Try it: Exactly the lines from the start of the data below through the line containing "Image resolution: width=447, height=2576." must be returned, and no others.

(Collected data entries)
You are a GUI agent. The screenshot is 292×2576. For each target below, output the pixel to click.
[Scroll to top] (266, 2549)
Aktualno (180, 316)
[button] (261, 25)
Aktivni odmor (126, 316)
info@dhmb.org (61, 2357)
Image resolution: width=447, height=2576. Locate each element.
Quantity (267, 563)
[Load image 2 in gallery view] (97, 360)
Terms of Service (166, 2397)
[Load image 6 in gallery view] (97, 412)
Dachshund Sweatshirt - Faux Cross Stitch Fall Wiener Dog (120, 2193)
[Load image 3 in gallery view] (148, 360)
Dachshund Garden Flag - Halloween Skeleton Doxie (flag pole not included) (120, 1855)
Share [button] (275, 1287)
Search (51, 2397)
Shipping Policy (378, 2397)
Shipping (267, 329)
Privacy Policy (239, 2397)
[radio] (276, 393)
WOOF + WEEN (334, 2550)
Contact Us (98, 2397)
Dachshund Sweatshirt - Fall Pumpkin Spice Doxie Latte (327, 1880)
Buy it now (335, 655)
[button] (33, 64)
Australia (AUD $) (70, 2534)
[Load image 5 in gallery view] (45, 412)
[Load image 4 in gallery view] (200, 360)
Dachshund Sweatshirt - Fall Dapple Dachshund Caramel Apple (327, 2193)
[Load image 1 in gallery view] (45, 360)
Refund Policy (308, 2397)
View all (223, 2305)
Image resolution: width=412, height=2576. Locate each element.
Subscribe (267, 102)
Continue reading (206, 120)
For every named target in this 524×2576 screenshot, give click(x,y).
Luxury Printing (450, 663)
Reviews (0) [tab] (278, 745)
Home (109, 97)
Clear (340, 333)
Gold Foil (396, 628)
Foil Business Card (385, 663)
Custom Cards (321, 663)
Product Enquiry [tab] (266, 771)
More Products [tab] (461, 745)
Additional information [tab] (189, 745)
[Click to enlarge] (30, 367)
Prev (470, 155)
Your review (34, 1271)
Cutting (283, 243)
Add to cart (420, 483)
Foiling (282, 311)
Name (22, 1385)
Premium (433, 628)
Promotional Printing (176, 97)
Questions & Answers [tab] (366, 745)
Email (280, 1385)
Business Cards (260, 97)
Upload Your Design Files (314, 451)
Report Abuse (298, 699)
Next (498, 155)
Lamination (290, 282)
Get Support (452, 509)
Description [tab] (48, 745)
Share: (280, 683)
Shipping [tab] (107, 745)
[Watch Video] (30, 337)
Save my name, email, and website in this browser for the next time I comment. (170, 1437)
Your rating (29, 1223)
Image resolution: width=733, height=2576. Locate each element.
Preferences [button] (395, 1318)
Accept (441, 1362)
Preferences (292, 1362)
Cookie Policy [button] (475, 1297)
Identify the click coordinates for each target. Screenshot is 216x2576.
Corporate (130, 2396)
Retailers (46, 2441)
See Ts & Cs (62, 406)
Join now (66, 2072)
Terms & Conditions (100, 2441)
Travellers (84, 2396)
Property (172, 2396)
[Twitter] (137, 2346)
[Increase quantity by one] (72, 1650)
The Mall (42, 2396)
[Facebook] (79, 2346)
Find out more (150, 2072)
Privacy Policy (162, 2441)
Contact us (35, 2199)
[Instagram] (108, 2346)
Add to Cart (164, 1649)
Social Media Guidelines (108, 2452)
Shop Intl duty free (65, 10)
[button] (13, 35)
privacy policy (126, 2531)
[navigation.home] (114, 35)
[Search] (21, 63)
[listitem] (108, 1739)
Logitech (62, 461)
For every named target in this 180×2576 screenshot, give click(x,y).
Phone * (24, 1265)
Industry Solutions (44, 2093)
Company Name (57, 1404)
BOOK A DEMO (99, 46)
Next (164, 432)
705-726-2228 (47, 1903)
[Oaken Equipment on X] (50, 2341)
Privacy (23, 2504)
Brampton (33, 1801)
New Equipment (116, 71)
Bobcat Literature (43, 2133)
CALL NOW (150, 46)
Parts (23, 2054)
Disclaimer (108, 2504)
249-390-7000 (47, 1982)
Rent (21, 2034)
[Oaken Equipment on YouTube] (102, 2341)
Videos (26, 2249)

Answer to the problem:
You are a GUI agent. The screenshot is 292×2576. For each target below, output the pixel to click.
[Scroll to top] (266, 2549)
Aktualno (180, 316)
[button] (261, 25)
Aktivni odmor (126, 316)
info@dhmb.org (61, 2357)
Image resolution: width=447, height=2576. Locate each element.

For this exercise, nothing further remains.